## What the exercise asks
From the first record to the last, write out each one exactly.

● ● ● ● ● ● ●

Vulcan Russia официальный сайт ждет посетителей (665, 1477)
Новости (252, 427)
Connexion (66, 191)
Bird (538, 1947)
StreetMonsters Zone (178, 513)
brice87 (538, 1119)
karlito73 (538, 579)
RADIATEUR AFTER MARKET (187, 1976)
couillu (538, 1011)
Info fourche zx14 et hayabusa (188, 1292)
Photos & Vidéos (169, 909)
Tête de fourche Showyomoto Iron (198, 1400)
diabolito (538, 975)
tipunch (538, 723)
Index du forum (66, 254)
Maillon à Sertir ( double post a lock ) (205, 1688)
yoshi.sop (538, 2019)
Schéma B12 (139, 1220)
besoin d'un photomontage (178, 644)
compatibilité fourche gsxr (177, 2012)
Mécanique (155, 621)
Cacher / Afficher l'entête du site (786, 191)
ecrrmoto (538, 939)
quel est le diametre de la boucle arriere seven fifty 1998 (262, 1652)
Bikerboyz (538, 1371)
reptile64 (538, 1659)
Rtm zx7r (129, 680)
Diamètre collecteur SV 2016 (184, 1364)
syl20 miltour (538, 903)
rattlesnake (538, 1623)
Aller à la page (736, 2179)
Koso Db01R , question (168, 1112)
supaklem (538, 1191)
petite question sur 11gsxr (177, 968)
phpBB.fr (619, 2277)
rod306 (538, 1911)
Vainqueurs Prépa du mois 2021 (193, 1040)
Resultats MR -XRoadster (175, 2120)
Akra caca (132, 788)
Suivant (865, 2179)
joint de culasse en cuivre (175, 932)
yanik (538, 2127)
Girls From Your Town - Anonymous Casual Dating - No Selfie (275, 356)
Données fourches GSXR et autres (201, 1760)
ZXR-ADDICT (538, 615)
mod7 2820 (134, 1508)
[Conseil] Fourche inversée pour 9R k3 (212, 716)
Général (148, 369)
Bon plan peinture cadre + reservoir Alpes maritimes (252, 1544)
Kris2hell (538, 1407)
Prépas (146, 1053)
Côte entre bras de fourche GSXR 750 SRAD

● ● ● ● ● ● ●

## Written answer
Vulcan Russia официальный сайт ждет посетителей (665, 1477)
Новости (252, 427)
Connexion (66, 191)
Bird (538, 1947)
StreetMonsters Zone (178, 513)
brice87 (538, 1119)
karlito73 (538, 579)
RADIATEUR AFTER MARKET (187, 1976)
couillu (538, 1011)
Info fourche zx14 et hayabusa (188, 1292)
Photos & Vidéos (169, 909)
Tête de fourche Showyomoto Iron (198, 1400)
diabolito (538, 975)
tipunch (538, 723)
Index du forum (66, 254)
Maillon à Sertir ( double post a lock ) (205, 1688)
yoshi.sop (538, 2019)
Schéma B12 (139, 1220)
besoin d'un photomontage (178, 644)
compatibilité fourche gsxr (177, 2012)
Mécanique (155, 621)
Cacher / Afficher l'entête du site (786, 191)
ecrrmoto (538, 939)
quel est le diametre de la boucle arriere seven fifty 1998 (262, 1652)
Bikerboyz (538, 1371)
reptile64 (538, 1659)
Rtm zx7r (129, 680)
Diamètre collecteur SV 2016 (184, 1364)
syl20 miltour (538, 903)
rattlesnake (538, 1623)
Aller à la page (736, 2179)
Koso Db01R , question (168, 1112)
supaklem (538, 1191)
petite question sur 11gsxr (177, 968)
phpBB.fr (619, 2277)
rod306 (538, 1911)
Vainqueurs Prépa du mois 2021 (193, 1040)
Resultats MR -XRoadster (175, 2120)
Akra caca (132, 788)
Suivant (865, 2179)
joint de culasse en cuivre (175, 932)
yanik (538, 2127)
Girls From Your Town - Anonymous Casual Dating - No Selfie (275, 356)
Données fourches GSXR et autres (201, 1760)
ZXR-ADDICT (538, 615)
mod7 2820 (134, 1508)
[Conseil] Fourche inversée pour 9R k3 (212, 716)
Général (148, 369)
Bon plan peinture cadre + reservoir Alpes maritimes (252, 1544)
Kris2hell (538, 1407)
Prépas (146, 1053)
Côte entre bras de fourche GSXR 750 SRAD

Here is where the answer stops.